Local Padding

codegen.test_1_local_padding.test_local_padding()[source]

This test case shows the performance improvement brought by local padding. We compare the compute throughputs between two schedules, one without local padding (baseline) and the other with local padding.

We use the dense layer as an example workload:

\[Y = XW^T, X : [B\times T, I], W : [H, I], Y : [B\times T, H]\]

In tvm.te form:

for (i = 0; i < B * T; ++i)
  for (j = 0: j < H; ++j)
    for (k = 0; k < I; ++k)
      Y[i, j] += X[i, k] * W[j, k];

where \((B, T, I, H)\) stand for (batch size, sequence length, input size, hidden dimension) respectively (namings adopted from the [BERT] model).

We adopt a sample schedule dense_128x128x4 for this workload. The schedule, as its name suggests, has a tile size of \((128, 128, 4)\) along the \((i, j, k)\) dimension respectively. Furthermore, we deliberately set the value of the sequence length \(T\) to \(60\), and the input size \(I\) to \(770\), so that

\[(B\times T = 16\times 60 = 960) \% 128 \ne 0, (I = 770) \% 4 \ne 0\]

which is common in the case of handling dynamic-shape workloads.

Due to the imperfect tiling, out-of-boundary checks (a.k.a., predicates) have to be injected inside the loop body, which can greatly hurt the performance. However, we make the following key observations:

  • The schedule generated by the auto-scheduler usually consists of 3 main stages, namely

    • Fetch: Obtain the input data from the global to the shared memory.

      X_shared[...] = X[...]; W_shared[...] = W[...];
      
    • Compute: Compute output results using the shared memory variables and write to the registers.

      Y_local[...] = X_shared[...] * W_shared[...];
      
    • Writeback: Write the results of the registers back to the global memory.

      Y[...] = Y_local[...];
      
  • The predicates at the Compute stage have the biggest impact on the runtime performance, but the good news is they duplicate those at the Fetch and the Writeback stage and hence can be safely removed.
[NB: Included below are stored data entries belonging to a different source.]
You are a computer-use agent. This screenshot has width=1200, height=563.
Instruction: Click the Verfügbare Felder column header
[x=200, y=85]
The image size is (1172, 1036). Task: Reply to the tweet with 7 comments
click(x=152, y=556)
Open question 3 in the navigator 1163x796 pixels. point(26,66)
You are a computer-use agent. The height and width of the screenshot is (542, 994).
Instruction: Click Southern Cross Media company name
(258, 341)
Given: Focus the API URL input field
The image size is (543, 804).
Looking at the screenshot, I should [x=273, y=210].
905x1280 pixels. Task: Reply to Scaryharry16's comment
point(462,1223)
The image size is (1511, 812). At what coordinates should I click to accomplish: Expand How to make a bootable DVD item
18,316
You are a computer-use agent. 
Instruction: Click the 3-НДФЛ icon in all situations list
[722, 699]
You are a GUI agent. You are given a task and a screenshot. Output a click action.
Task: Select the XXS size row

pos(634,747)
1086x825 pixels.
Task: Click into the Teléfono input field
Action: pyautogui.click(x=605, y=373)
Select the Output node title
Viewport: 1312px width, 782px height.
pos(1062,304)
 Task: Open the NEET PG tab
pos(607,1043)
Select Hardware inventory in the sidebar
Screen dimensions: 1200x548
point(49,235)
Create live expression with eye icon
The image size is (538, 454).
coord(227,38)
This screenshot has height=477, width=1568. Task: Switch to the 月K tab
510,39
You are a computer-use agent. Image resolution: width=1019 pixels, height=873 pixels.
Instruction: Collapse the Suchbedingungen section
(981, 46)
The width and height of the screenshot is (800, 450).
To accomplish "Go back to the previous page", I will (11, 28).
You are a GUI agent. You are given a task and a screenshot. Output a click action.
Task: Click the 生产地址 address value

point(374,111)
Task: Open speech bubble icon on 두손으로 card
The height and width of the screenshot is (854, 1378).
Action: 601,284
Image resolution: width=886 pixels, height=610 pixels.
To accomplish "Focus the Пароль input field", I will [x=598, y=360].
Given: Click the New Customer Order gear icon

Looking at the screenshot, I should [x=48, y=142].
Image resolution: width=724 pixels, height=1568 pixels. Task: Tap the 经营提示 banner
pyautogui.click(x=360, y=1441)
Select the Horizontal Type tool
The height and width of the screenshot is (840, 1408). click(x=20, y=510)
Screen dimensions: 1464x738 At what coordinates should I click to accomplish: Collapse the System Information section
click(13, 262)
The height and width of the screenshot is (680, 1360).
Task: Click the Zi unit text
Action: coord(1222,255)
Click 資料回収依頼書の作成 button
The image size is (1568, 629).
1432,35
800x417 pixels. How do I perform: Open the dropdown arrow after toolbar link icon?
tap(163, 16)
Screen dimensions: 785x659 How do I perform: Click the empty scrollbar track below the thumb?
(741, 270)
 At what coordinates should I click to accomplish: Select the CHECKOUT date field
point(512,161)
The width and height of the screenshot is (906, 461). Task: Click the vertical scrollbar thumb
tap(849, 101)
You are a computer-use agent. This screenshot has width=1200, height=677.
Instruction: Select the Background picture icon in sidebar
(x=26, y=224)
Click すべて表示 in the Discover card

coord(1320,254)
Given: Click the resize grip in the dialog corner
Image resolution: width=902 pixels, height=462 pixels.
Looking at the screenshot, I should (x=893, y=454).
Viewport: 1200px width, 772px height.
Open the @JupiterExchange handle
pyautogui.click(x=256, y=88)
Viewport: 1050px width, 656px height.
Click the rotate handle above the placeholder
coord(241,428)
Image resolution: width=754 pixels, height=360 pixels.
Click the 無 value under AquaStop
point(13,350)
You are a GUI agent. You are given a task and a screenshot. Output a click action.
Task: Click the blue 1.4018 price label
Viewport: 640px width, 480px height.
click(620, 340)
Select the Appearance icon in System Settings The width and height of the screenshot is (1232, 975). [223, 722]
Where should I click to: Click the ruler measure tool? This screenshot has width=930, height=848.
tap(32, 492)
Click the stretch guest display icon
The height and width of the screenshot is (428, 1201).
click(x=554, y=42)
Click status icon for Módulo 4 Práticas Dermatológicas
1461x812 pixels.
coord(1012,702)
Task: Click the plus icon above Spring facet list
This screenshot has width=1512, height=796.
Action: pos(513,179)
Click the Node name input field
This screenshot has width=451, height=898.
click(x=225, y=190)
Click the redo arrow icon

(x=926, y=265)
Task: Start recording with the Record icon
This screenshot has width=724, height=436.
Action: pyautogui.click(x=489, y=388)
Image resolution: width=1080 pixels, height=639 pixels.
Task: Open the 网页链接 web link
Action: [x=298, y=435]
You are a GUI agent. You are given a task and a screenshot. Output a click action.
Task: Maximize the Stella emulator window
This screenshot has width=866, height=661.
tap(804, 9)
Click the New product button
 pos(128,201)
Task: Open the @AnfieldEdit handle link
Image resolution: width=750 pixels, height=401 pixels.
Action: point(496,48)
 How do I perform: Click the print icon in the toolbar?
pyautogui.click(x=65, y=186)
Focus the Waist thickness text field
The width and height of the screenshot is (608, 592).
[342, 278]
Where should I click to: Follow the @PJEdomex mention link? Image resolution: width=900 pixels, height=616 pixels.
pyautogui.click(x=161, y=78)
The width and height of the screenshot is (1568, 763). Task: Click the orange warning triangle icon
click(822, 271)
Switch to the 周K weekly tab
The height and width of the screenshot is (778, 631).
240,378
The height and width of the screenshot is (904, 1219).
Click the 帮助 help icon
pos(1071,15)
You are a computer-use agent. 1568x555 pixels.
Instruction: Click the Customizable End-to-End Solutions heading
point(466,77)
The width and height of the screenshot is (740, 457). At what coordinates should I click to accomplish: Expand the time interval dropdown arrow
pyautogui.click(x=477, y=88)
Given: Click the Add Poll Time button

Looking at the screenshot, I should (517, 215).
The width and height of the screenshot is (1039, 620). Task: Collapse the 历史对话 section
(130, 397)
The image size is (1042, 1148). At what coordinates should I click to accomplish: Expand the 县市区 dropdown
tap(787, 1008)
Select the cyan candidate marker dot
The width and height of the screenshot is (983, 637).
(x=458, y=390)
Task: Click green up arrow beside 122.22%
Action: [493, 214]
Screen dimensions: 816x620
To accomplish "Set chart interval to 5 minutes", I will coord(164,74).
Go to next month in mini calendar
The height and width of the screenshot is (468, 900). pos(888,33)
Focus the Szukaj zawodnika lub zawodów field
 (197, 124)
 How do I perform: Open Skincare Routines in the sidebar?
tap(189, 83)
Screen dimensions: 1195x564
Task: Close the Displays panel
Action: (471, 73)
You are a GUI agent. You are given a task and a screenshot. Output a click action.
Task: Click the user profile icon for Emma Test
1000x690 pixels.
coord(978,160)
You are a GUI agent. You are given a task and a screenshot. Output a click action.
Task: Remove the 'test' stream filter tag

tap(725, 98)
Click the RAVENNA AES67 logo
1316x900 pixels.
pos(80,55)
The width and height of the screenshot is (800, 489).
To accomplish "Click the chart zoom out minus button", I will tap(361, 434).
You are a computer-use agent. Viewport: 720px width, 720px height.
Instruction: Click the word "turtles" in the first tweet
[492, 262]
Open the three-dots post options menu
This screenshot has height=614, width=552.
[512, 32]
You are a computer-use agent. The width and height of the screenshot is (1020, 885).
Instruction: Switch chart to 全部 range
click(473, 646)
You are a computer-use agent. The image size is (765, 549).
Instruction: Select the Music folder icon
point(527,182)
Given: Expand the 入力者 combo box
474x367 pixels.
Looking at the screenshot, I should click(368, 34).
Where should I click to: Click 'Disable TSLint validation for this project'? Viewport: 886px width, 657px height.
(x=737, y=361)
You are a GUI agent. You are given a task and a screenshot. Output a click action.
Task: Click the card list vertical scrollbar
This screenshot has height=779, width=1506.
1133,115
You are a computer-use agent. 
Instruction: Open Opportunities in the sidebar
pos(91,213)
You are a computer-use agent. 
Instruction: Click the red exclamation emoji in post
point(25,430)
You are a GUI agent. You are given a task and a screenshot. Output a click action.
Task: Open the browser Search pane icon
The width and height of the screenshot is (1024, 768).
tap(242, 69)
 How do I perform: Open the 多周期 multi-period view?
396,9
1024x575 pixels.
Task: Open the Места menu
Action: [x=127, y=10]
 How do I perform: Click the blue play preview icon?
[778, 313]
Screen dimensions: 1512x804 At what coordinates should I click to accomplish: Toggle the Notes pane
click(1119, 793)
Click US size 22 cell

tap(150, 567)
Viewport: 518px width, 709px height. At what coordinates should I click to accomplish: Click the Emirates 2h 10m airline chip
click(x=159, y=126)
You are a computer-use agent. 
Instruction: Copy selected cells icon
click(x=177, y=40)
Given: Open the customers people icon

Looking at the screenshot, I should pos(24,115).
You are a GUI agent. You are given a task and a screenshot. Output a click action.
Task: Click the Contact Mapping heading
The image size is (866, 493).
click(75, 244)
This is in essence padding the compute by the size of the local workspace, hence the name Local Padding.

Our evaluations show that local padding can significantly boost the performance of the generated CUDA kernel by as much as \(10\times\) in this case (on modern NVIDIA RTX GPUs). The table below illustrates the results we get from the CI workflow:

GPU

Baseline

Local Padding

RTX 3090

~0.98

~11.6

RTX 2080 Ti

~0.43

~5.27

where the numbers denote the compute throughputs (in TFLOPs/sec), and hence the higher the better.

codegen.test_1_local_padding.test_local_padding_ii()[source]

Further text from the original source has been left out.